TASK REQUIREMENTS: For this exercise, repeat the listing below from its first line through the line containing "Certificati di Omologazione (85, 2215)", exactly as written.

☆ ☆ ☆ ☆ ☆

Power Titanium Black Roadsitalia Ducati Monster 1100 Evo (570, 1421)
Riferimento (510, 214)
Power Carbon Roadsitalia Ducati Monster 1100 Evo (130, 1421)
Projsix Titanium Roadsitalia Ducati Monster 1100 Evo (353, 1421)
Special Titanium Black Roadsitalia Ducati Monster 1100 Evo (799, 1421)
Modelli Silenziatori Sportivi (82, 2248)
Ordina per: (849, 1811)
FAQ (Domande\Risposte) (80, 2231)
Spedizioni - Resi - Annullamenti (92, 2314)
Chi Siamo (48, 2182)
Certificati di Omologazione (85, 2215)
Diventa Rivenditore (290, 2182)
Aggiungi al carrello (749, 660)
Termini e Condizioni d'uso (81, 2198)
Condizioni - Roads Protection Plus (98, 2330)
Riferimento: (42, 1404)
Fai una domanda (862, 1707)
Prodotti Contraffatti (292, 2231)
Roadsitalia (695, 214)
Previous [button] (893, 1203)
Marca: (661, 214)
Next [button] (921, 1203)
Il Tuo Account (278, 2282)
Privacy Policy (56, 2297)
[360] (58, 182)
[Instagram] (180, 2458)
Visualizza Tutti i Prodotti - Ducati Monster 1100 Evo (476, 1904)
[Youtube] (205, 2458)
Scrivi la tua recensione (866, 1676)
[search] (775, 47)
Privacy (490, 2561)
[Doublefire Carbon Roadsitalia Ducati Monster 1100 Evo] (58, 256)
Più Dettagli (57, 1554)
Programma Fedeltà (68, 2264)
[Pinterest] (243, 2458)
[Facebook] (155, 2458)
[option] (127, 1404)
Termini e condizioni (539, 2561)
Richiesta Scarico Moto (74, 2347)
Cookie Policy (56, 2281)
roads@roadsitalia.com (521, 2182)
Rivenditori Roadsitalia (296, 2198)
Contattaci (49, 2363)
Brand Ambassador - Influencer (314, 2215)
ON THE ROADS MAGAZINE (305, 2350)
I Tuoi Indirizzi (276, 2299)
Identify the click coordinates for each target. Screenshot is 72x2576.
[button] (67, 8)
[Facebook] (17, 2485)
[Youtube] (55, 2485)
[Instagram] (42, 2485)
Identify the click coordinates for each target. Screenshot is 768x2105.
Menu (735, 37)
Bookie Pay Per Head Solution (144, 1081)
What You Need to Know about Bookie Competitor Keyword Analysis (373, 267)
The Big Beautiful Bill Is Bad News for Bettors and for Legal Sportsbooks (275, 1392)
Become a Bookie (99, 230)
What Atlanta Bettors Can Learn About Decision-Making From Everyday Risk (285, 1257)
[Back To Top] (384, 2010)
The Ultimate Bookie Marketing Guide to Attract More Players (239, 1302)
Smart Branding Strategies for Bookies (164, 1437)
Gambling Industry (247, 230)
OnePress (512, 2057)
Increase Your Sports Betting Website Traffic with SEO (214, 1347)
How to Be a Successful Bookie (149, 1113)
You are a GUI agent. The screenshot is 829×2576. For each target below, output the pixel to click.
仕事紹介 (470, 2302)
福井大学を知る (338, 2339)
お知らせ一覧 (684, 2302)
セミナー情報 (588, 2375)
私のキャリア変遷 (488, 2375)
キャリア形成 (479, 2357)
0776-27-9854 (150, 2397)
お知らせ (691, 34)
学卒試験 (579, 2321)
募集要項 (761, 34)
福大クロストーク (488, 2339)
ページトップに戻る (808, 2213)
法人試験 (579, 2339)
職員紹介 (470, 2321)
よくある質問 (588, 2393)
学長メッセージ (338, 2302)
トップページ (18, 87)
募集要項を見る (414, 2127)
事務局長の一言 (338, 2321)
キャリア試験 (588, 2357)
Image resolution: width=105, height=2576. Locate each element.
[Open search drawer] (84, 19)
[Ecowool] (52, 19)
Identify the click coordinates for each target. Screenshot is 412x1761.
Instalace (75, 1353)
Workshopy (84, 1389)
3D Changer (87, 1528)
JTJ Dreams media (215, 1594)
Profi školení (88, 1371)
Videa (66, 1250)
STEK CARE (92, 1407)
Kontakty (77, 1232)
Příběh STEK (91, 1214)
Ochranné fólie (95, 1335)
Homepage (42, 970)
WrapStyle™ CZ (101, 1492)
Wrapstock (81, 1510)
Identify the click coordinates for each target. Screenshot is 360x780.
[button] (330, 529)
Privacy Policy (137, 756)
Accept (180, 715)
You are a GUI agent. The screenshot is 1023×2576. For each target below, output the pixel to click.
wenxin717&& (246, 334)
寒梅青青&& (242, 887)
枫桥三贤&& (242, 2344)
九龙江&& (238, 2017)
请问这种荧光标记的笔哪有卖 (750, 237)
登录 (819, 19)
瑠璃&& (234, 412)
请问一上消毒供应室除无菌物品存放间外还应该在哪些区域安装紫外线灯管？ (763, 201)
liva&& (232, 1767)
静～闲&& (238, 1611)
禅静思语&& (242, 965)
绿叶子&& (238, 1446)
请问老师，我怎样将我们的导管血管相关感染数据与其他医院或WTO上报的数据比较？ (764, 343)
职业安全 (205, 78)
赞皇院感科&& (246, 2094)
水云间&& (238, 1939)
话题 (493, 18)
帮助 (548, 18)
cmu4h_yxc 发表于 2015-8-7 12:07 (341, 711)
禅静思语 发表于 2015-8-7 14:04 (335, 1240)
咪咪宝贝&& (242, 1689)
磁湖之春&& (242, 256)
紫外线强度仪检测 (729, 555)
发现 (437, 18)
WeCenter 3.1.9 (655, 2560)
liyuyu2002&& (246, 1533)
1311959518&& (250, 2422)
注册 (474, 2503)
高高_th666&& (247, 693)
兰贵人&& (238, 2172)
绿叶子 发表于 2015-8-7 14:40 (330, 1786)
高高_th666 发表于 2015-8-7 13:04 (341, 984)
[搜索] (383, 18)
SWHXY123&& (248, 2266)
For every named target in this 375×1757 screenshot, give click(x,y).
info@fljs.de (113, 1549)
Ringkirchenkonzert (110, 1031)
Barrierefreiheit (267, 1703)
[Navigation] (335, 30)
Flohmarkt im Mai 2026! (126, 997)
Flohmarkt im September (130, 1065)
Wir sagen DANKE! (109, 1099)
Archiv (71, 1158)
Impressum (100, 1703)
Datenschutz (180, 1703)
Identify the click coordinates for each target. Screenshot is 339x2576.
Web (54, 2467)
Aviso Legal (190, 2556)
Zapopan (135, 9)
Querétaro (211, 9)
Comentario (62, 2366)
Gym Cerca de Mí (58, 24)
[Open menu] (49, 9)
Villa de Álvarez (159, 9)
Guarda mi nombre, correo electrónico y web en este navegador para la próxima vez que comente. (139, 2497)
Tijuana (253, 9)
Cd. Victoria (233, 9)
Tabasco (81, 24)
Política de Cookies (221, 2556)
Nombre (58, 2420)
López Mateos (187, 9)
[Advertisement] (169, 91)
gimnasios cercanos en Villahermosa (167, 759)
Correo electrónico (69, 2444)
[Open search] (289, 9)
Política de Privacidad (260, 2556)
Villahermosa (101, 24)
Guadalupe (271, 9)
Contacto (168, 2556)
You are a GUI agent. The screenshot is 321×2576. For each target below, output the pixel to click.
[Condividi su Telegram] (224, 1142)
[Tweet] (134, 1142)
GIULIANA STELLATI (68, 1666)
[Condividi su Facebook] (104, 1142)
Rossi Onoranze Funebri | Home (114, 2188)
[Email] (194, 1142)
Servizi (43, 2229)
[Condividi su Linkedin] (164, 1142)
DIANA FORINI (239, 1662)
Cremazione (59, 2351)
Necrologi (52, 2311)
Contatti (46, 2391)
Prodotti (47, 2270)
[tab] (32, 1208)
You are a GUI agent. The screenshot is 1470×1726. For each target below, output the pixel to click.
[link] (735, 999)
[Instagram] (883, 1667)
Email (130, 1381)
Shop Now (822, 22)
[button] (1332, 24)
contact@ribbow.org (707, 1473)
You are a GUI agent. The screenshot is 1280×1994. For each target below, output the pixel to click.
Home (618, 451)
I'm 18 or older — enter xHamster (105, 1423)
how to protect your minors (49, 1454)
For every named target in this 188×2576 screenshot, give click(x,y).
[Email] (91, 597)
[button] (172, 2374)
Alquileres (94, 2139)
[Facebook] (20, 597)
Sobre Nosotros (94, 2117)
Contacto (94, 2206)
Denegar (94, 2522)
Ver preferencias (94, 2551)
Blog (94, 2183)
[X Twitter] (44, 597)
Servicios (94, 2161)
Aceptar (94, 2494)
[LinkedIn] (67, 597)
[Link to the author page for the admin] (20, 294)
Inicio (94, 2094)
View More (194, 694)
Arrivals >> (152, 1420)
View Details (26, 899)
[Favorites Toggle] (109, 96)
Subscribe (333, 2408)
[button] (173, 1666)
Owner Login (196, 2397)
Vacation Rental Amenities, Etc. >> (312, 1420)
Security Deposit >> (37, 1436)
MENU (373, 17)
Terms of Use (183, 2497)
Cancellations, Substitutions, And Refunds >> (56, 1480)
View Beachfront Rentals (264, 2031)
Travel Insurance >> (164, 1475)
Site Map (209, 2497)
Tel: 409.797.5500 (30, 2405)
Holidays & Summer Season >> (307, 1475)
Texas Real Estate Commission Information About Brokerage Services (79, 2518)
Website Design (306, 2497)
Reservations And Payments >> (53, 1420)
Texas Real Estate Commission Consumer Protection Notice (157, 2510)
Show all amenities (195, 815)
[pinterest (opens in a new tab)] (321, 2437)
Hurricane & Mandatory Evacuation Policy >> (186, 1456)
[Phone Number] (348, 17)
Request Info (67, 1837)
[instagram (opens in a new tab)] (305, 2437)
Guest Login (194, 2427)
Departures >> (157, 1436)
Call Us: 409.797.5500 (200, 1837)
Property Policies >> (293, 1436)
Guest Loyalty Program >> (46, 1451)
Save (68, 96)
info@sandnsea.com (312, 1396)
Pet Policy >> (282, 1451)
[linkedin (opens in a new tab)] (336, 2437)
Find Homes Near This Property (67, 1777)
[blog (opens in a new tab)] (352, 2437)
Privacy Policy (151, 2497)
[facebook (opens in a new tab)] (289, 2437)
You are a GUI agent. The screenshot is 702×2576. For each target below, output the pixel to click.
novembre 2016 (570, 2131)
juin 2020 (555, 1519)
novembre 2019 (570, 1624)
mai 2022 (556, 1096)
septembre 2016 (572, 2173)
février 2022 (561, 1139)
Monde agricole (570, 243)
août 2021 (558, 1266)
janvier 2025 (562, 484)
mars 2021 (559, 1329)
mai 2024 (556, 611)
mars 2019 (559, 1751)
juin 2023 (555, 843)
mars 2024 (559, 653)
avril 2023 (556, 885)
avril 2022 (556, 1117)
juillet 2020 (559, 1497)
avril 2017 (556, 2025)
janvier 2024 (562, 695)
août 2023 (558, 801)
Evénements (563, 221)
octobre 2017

☆ ☆ ☆ ☆ ☆

OUTPUT:
Power Titanium Black Roadsitalia Ducati Monster 1100 Evo (570, 1421)
Riferimento (510, 214)
Power Carbon Roadsitalia Ducati Monster 1100 Evo (130, 1421)
Projsix Titanium Roadsitalia Ducati Monster 1100 Evo (353, 1421)
Special Titanium Black Roadsitalia Ducati Monster 1100 Evo (799, 1421)
Modelli Silenziatori Sportivi (82, 2248)
Ordina per: (849, 1811)
FAQ (Domande\Risposte) (80, 2231)
Spedizioni - Resi - Annullamenti (92, 2314)
Chi Siamo (48, 2182)
Certificati di Omologazione (85, 2215)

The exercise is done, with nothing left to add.